> DOCUMENT EXTRACT:
The haunting at the heart of new crime thriller ‘The Sister’ from ‘Luther’ creator Neil Cross

From serial killers to who’s the killer, there’s an intriguing puzzle box to unlock in this gripping four-part drama.

Nina Toussaint-White, Russell Tovey, Amrita Acharia

‘The Sister’. Source: SBS

Luther creator, author and screenwriter Neil Cross’ new show The Sister lies somewhere at the heart of the Venn diagram overlap between crime thriller and gothic horror. Based on his novel Burial, but with added non-linear complexity, there’s a body in the woods, but we’re not quite sure why.

We know that everyman Nathan, played by disarmingly likeable  star Russell Tovey, has something to do with it. But is he a murderer? Disturbingly, he’s married to real estate agent Holly (Amrita Acharia, Game of Thrones), whose sister Elise (Simone Ashley, Sex Education) went missing seven years ago. And then there’s a knock on the door in the middle of a stormy night, revealing the positively Dickensian Bob, a sneering, lank-haired paranormal investigator (Bertie Carvel, ) bearing a dark secret. Sometimes the dead aren’t so silent.
Neil Cross, The Sister
Neil Cross. Source: Supplied
Fans of Big Little Lies’ piecemeal reveal of exactly who is covering up what will be riveted by this four-part drama written by the British Cross that revels in his obsessions. “Temperamentally, aesthetically and, to some extent, philosophically, I’m just an old goth,” he chuckles. That’s borne out by the standard-issue black garb he wears as we chat on Zoom. “I was born a goth, and there’s something about that crossover that has always appealed to me, and I suspect always will.”

It’s there at the chilling core of . Cross notes the hit Idris Elba-led show once prompted former BBC exec Ben Stephenson to ask him of the gritty London-set serial killer series, “Do you realise that you’ve managed to smuggle a horror show onto primetime?”

Eerily stylish, The Sister is a fitting follow-up that turns the screw with aching suspense, as Nina Toussaint-White’s detective begins to spy a chink in the armour of old alibis. One-part procedural, there’s also a cold wind rustling the veil between life and death, like Daphne Du Maurier’s Rebecca orEmily Brontë’s Wuthering Heights.
Some of the show’s creepiest scenes involve Tovey standing all alone in his darkened home, terrorised by bumps in the night. “I love how the spectral and the numinous and the questions we have about the fundamental nature of underlying reality could intersect with having cornflakes, making a cup of tea and going to work,” Cross says of the subverted mundanity of Nathan and Molly planning kids together while the spectre of her sister’s disappearance hovers over all.

It’s a mood he learned from the best, Robert Wise’s 1963 film The Haunting, based on the Shirley Jackson novel The Haunting of Hill House – shining proof that less is more in horror. “It was like having the carpet of reality dragged away from under my feet,” Cross says of its malignant atmosphere. “Utterly terrifying.”

> GIVEN RECORDS:
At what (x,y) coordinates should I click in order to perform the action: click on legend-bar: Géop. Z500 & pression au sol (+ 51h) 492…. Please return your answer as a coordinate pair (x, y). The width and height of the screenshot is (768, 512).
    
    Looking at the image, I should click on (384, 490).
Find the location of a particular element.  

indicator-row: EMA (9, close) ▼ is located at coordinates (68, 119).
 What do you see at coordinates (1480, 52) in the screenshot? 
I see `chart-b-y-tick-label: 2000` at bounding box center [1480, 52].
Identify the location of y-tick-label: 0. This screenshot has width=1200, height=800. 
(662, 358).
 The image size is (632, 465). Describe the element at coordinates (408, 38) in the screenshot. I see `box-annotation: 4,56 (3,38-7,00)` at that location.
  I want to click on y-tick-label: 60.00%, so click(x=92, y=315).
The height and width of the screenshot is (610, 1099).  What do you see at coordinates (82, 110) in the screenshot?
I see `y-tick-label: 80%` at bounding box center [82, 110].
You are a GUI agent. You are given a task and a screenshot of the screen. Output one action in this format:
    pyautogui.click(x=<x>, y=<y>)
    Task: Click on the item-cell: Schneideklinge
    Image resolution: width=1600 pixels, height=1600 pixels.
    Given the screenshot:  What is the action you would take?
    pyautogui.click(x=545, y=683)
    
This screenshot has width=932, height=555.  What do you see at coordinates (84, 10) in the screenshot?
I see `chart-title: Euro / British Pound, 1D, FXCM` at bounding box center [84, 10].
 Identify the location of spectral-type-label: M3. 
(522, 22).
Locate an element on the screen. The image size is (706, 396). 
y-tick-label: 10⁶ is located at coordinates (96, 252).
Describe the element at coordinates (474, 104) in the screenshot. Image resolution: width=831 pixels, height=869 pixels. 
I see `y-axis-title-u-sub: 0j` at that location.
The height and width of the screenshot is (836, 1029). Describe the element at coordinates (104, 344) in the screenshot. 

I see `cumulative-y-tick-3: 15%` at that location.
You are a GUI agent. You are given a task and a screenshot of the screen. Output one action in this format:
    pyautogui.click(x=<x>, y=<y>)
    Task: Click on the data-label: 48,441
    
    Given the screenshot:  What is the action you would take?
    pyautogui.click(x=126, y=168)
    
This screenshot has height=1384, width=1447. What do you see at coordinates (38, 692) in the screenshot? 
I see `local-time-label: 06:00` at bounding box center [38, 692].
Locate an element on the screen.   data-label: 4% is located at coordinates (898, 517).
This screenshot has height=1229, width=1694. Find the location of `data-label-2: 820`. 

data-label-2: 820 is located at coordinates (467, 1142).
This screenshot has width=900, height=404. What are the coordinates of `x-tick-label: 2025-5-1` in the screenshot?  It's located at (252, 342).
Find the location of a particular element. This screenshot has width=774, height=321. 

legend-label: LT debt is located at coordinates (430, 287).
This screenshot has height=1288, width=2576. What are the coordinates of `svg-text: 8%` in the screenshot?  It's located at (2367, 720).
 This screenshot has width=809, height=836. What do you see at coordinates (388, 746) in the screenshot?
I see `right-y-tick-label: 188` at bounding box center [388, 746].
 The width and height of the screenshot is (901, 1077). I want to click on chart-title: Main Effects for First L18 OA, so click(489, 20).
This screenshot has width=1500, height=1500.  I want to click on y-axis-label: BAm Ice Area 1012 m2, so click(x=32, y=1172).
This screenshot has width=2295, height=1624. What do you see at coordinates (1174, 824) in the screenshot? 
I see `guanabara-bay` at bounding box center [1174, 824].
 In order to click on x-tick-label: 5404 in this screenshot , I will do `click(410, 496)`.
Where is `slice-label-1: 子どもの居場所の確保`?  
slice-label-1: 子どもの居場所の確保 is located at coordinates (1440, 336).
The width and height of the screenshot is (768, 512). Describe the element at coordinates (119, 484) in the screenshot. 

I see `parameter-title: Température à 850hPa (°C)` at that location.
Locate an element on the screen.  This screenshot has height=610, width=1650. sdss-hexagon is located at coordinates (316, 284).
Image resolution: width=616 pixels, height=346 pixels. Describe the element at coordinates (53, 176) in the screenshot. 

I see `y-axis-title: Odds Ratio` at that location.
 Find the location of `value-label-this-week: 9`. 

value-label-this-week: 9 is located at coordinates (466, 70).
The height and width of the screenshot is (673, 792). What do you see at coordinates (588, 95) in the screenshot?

> WHAT TO WORK ON:
1/ Please translate this sentence from the article about The Sister into Spanish: "Sometimes the dead aren’t so silent."
2/ Return each line of the listing that contains the string "element".
The listing has no connection to the article about The Sister.

> RESULTS BY TASK:
1/ A veces los muertos no son tan silenciosos.

2/
Find the location of a particular element.  
 The image size is (632, 465). Describe the element at coordinates (408, 38) in the screenshot. I see `box-annotation: 4,56 (3,38-7,00)` at that location.
Locate an element on the screen. The image size is (706, 396). 
Describe the element at coordinates (474, 104) in the screenshot. Image resolution: width=831 pixels, height=869 pixels. 
The height and width of the screenshot is (836, 1029). Describe the element at coordinates (104, 344) in the screenshot. 
Locate an element on the screen.   data-label: 4% is located at coordinates (898, 517).
Find the location of a particular element. This screenshot has width=774, height=321. 
The width and height of the screenshot is (768, 512). Describe the element at coordinates (119, 484) in the screenshot. 
Locate an element on the screen.  This screenshot has height=610, width=1650. sdss-hexagon is located at coordinates (316, 284).
Image resolution: width=616 pixels, height=346 pixels. Describe the element at coordinates (53, 176) in the screenshot. 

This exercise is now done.